And those 2 things are what will hurt daytime in the long run.

I am not a firm believer that the greatest sets will make or break a soap. Two of my favorite soaps of all time (Edge of Night and Dark Shadows) never have had lavish sets or productions but they did pay attention to detail. One of the biggest complaints laid at EON's door though was that it was hard to believe that the Whitney's were as wealthy as they were because their mansion didn't look any richer than the other sets. That was one detail that hurt them.

So many times over the years I have heard the old casting directors or costume designers etc. talk about the things they did to make sure that things appear real or looked real for different characters, etc. I can remember that The Doctors always kept a medical director on staff to make sure that the medical scenes were done right.

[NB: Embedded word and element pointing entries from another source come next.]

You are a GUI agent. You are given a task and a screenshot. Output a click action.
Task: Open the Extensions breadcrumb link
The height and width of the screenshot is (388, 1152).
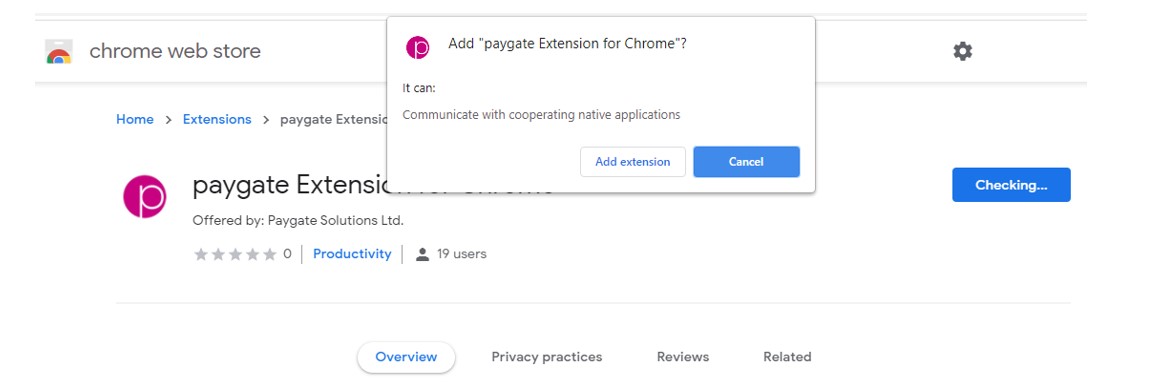(x=217, y=119)
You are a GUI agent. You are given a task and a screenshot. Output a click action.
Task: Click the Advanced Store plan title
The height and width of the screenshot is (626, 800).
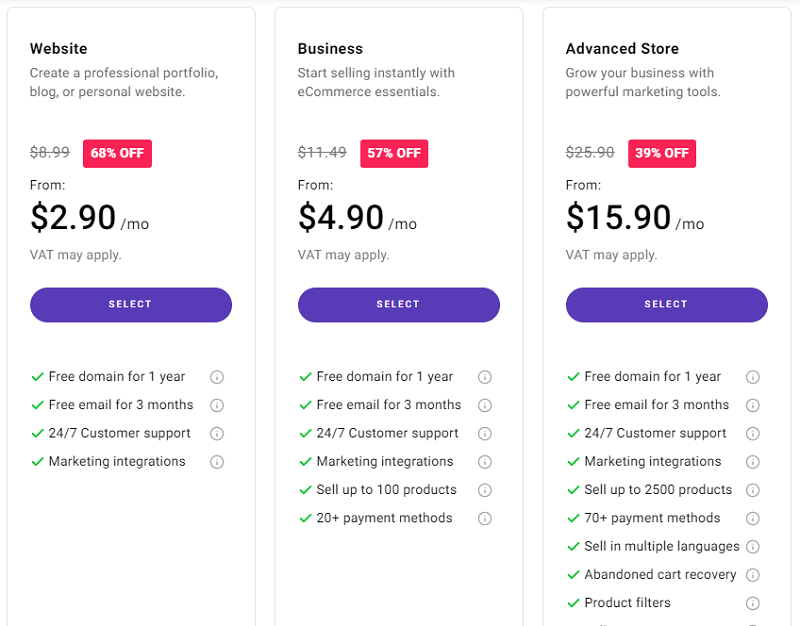coord(622,49)
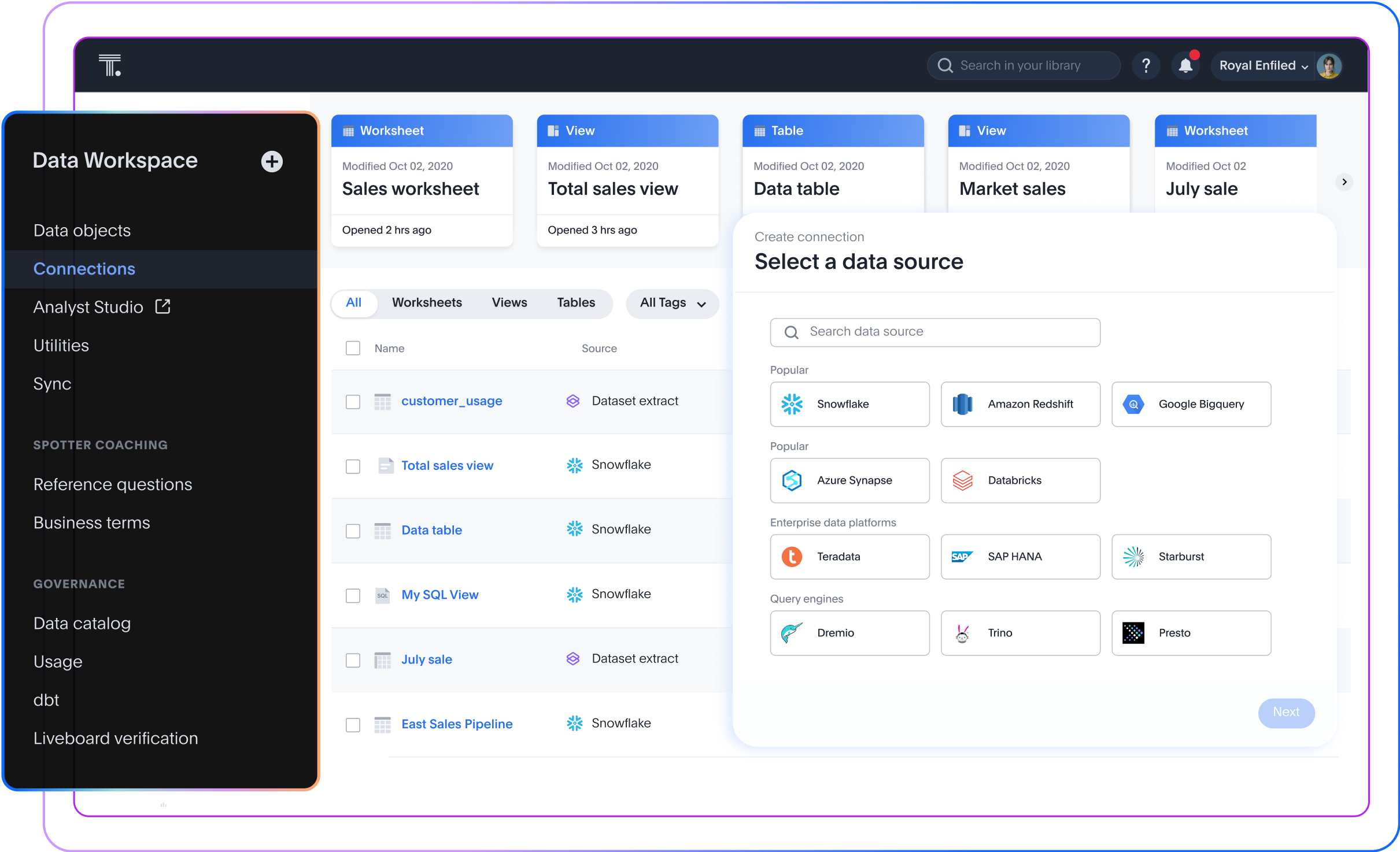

Irna Phillips kept a lawyer and a doctor on staff at her disposal to make sure the medical and legal issues she wrote about were true.

Doreen Ackerman who was an early costumer for many soaps in an interview in the 70's talked about how that on The Secret Storm the majority of the characters at the time were supposed to be housewives in the mid-west. They actually studied what housewives in the mid-west wore at the time and made sure that the clothes that appeared on the females were something any housewife in the mid-west could go into to their local stores and buy. She said one time she allowed an actress to use something from her personal wardrobe for a party scene. It was Judy Lewis I believe (not looking at the article and just going on memory). She played Susan Dunbar at the time. She said the show got many a letter stating that Susan would never buy or even wear a dress like that.

She talked about when color came in to play that blue eye shadow had become the big norm for actresses and women in the big urban cities. But in the small towns and the mid-west only a whore or a loose woman would wear blue eye shadow - so they had to really pay close attention that the actresses wiped off all traces of the blue eye shadow that the majority of them wore at the time.

In a book right now that I am reading called The Soap Opera by Madeline Edmondson, it talks about how each show and even each network had a look as far as fashion. The California shows like Y&R and Days were the first 2 to adopt the braless look for women on their shows in party scenes and the like. It was a look that you would not see on the other shows in particular the P&G shows. Fans of ATWT in particular expected doctors like Bob Hughes to always have on a tie. While John Reilly was playing Dan Stewart they relaxed that a little but they got many letters about it.

Story is the most important thing when it comes to soaps and the familiarity of the characters, but those details is what makes them real to the soap viewer and not only real but believable.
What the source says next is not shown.